* What the task asks: Finish the passage below about brands extending their reach, picking up after its last sentence.

* Passage:
<<<<

Remember that Facebook message involving a kangaroo on a unicycle from Samsung Canada? Or that personal email from Lego to Luka, a heartsick seven year old who lost his Jay ZX minifigure? Or the hilarious recent Groupon Banana Bunker engagement? These brands proved they had the wit and heart of an artist, and won themselves lifetime loyalty.
Reach More of Your Target with Brand Extension
K-Pop stars are killer at this. This glossy brand of pop music from Korea, involving lots of men’s eyeliner, and synchronized dancing in mini skirts, capitalizes on brand expansion. K-pop queens the Wonder Girls, for example, appeared in their very own TeenNick movie; they film tour documentaries, and partner with clothing brands and cosmetic companies. Psy (of Gangnam Style fame) was such a huge sensation thanks to his crossover appeal in music, fashion, and glamour. “The way into American pop culture is through fashion and film,” Morgan Carey, an L.A. music consultant, told the NY Times.
Taking your success and parlaying it further into similar lifestyles creates an ecosystem within which you can cross-promote. Of course TV’s Cake Boss should have a bakeware line, and naturally 50 Shades of Grey has a licensed line of adult toys (not to mention wine, and so much more…) Marketing is at its most powerful when it impacts your research and development to drive new products in new verticals.

>>>>

* Element and text location data:

<<<<

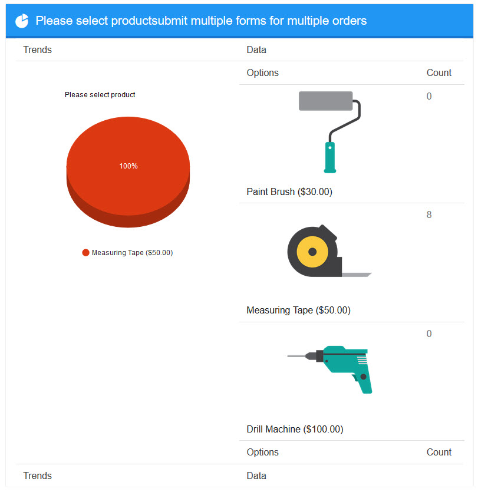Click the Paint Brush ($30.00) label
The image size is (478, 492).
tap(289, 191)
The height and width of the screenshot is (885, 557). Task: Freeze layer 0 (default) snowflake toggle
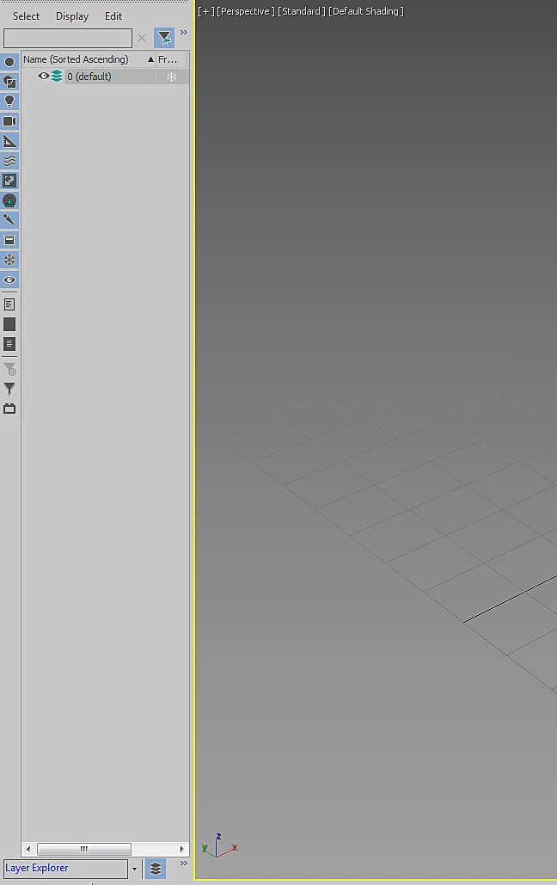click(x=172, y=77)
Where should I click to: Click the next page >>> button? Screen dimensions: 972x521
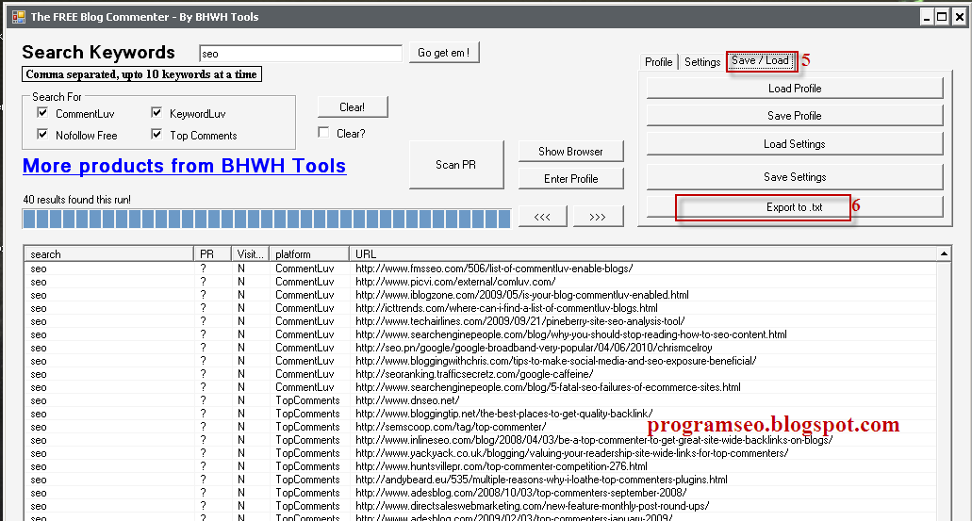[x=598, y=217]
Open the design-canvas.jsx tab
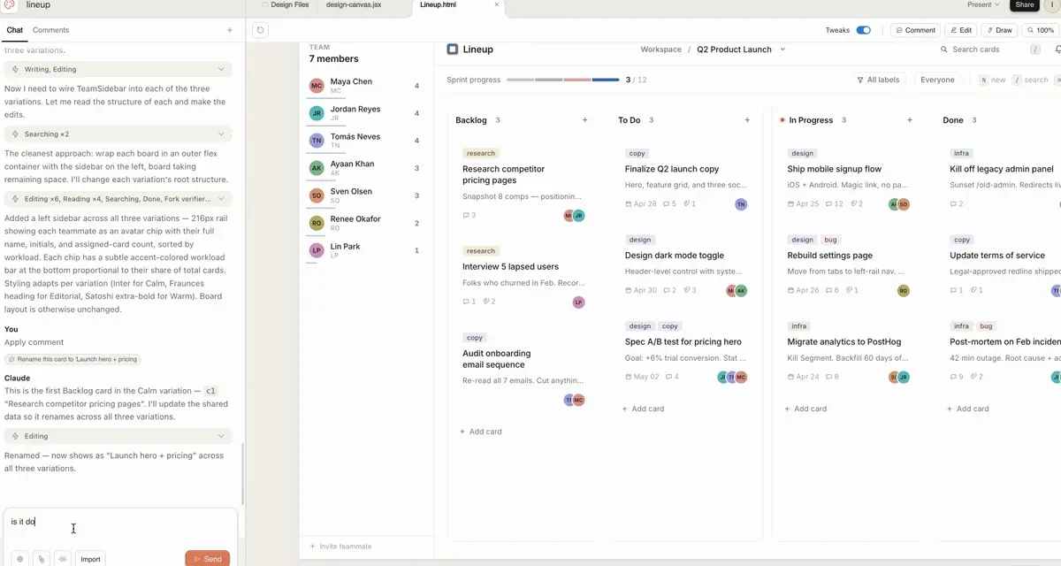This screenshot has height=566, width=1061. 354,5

>>>>
<<<<

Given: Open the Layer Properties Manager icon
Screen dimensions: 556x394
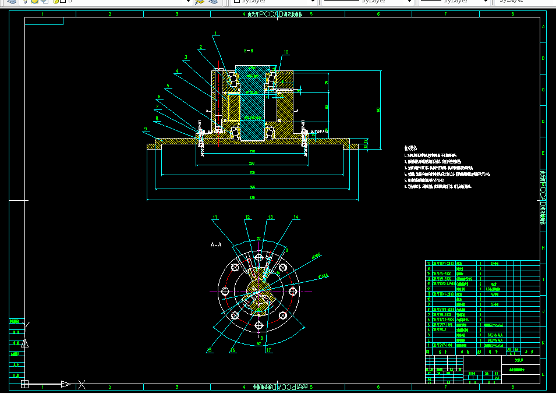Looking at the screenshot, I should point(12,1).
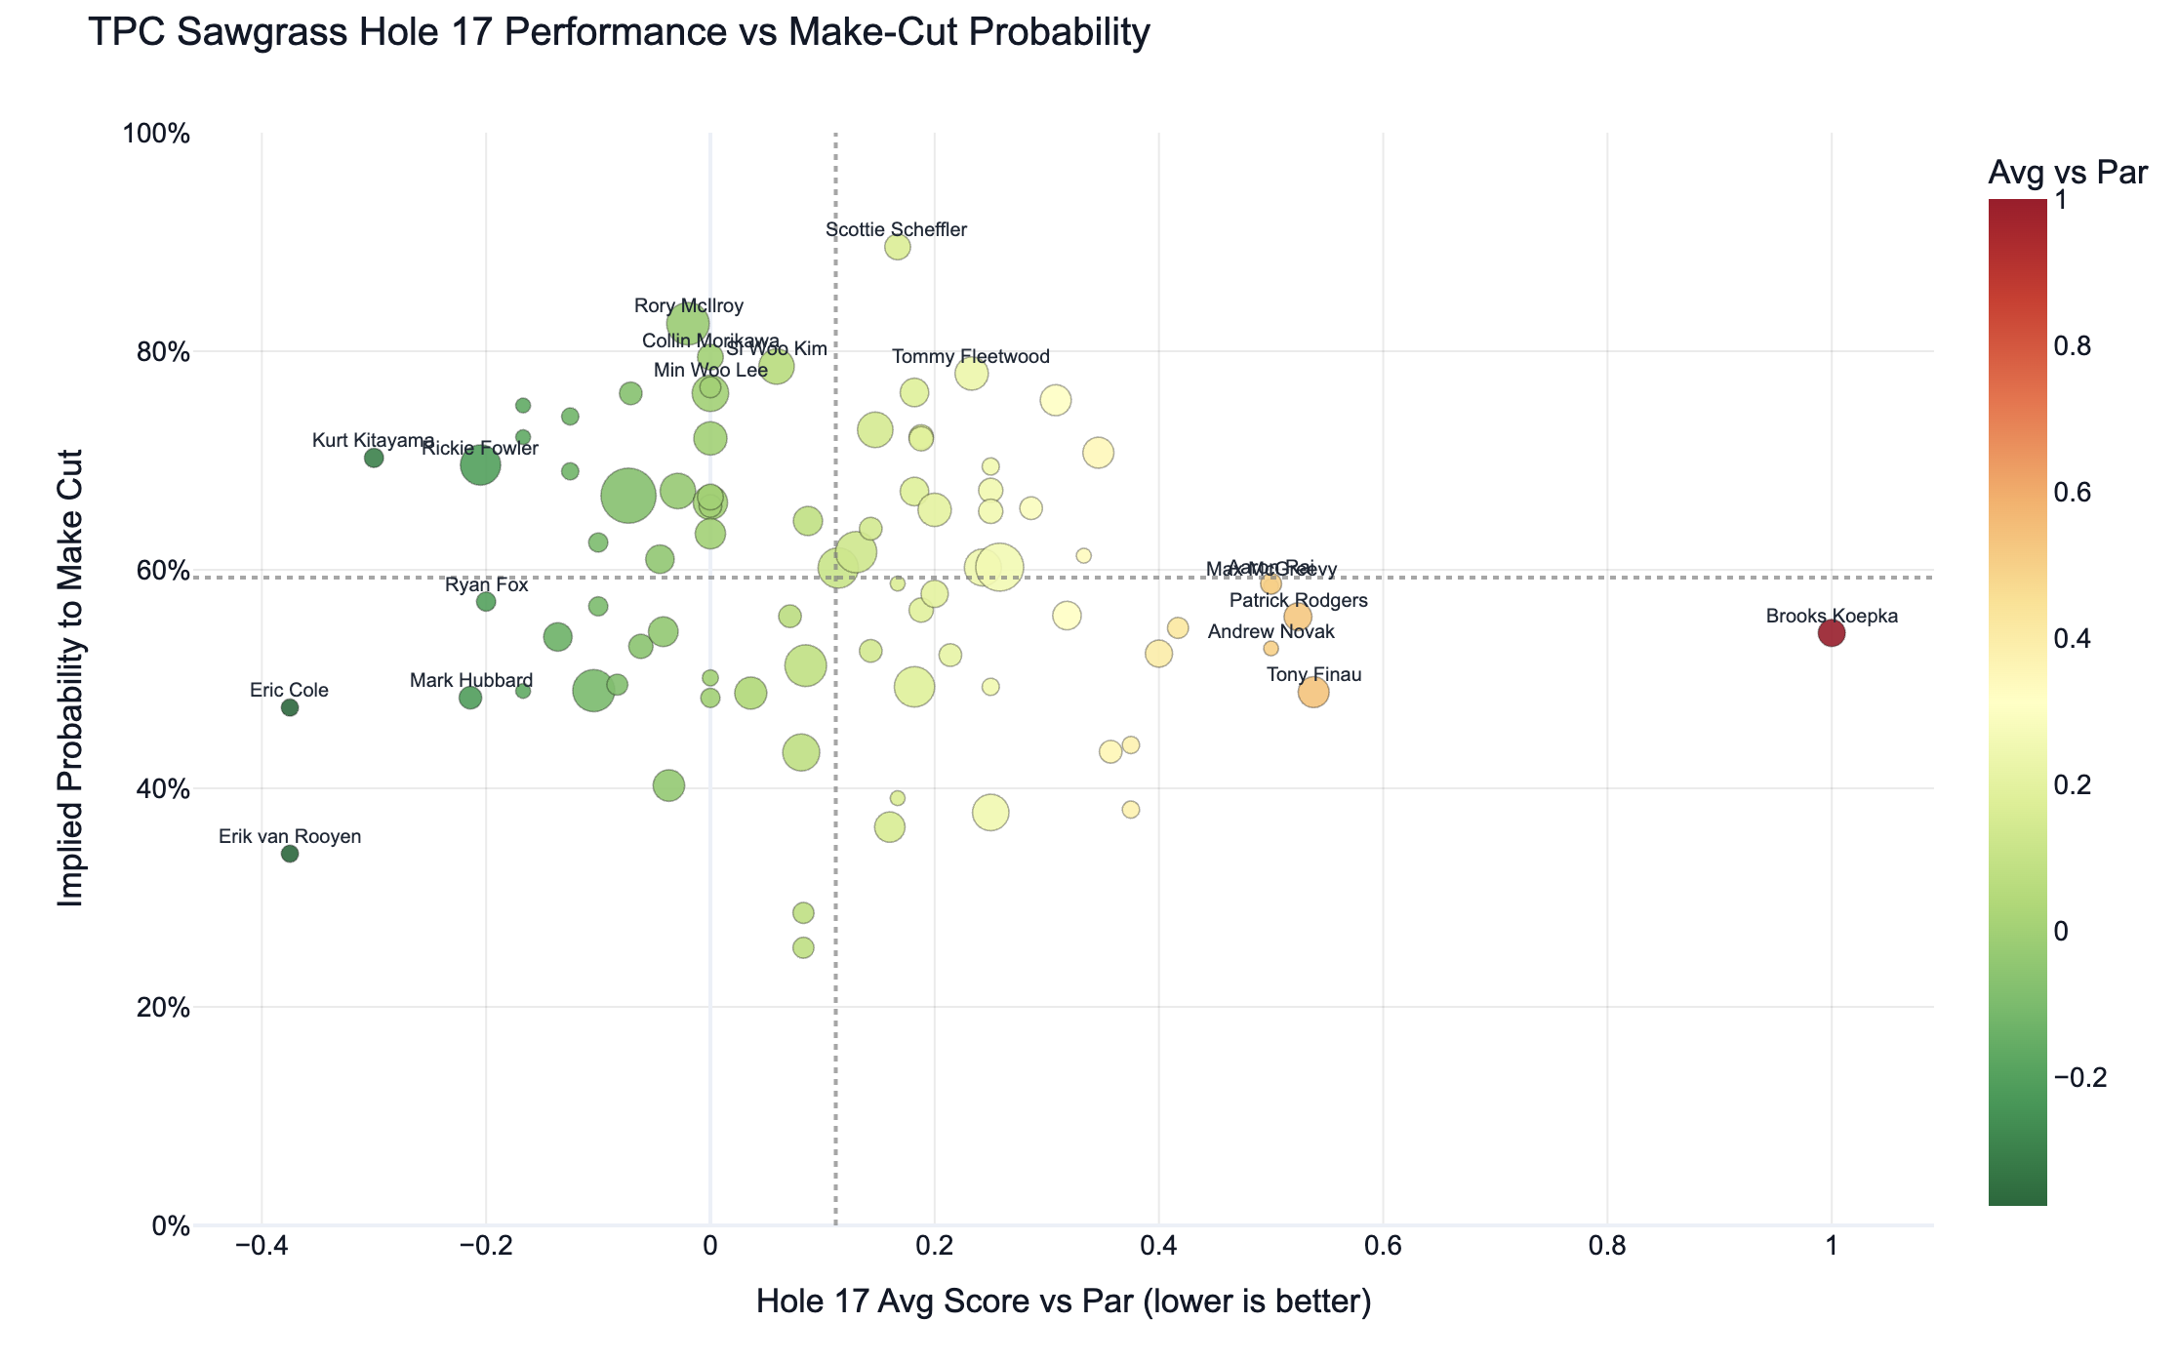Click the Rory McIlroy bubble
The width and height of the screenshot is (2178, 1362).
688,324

>>>>

* Output of the task:
Musicians are great at “accidentally” leaking shit. This simultaneously creates buzz, exclusivity, and pre-release reviews. “It can be hard to describe your own work for your promotional materials, reviews are a great way to help you do that.” says musician Solveig Whittle. Plus, as we all know, the best promotions don’t come from a PR firm, but from your best friend exclaiming, “Did you see Godspeed You! Black Emperor’s album was leaked? It’s so gooood!”
And you don’t have to be Kanye to pull this off, either. The Leak works for plenty of other platforms. NetFlix memorably “leaked” House of Cards episodes before the season premiere this February. And their Twitter response? #nailedit
Make It Fun. Make It Easy
Today’s audiences don’t want any hassles. Myself included. When I see a product that interests me, I want instant access. And I’m willing to give away my email address to get it. Musicians, even big-time stars, know this: like free downloads and pay-what-you-can albums à la Nine Inch Nails and Radiohead. Comedians, podcasters, and app developers are doing this too.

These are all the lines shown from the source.